START

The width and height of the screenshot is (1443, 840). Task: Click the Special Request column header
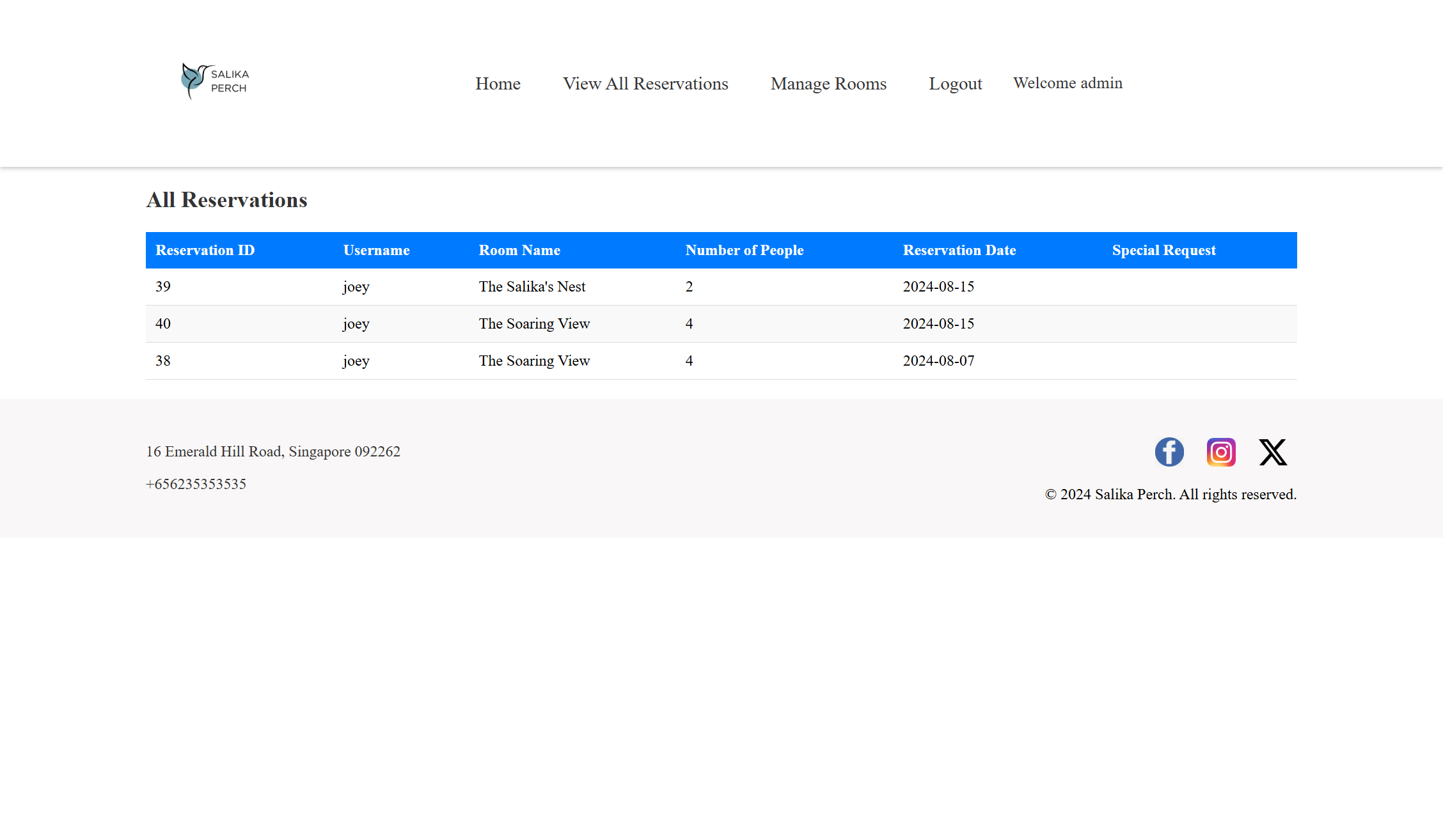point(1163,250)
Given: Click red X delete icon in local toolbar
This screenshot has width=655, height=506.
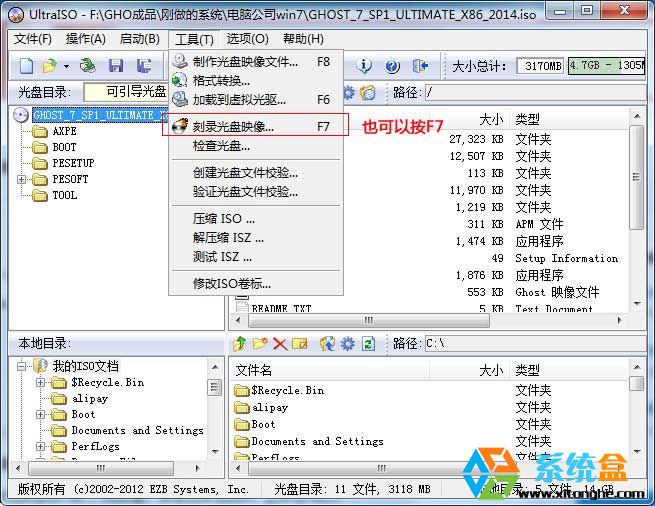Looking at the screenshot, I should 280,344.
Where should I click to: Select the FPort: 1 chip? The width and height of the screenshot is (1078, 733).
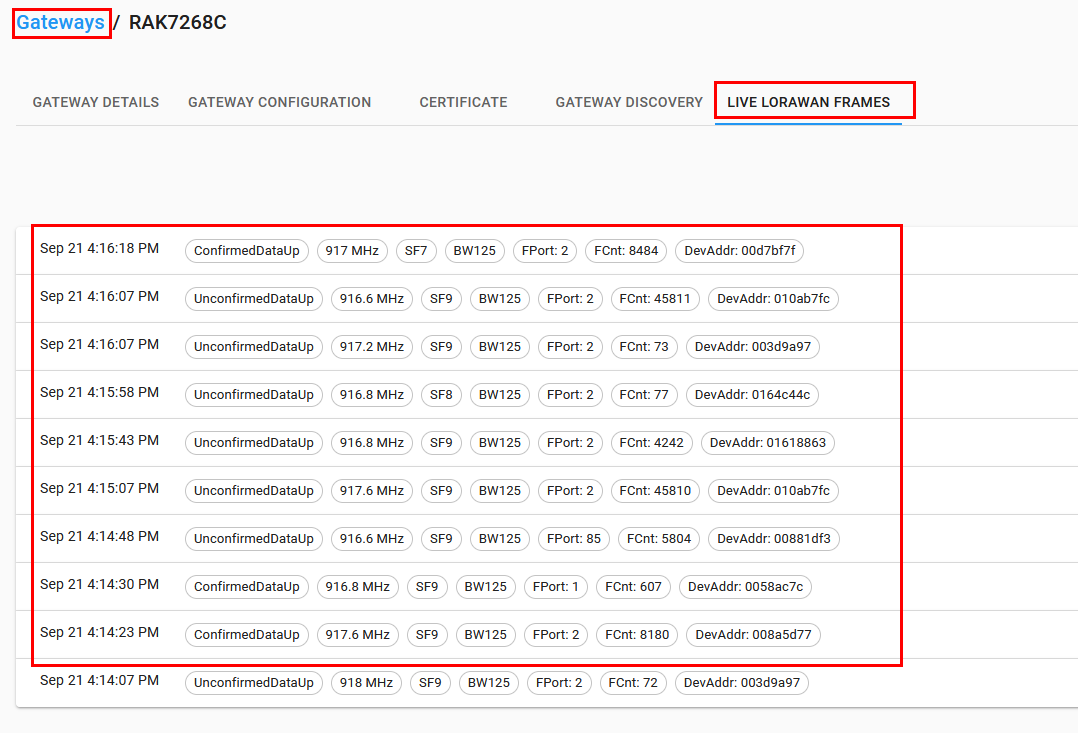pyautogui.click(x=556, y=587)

END

Convert every line of the material above into a JSON list of strings, one string per line, with blank lines skipped. Leave the pictures out.

[
  "The width and height of the screenshot is (1443, 840). Task: Click the Special Request column header",
  "point(1163,250)",
  "Given: Click red X delete icon in local toolbar",
  "This screenshot has width=655, height=506.",
  "Looking at the screenshot, I should 280,344.",
  "Where should I click to: Select the FPort: 1 chip? The width and height of the screenshot is (1078, 733).",
  "pyautogui.click(x=556, y=587)"
]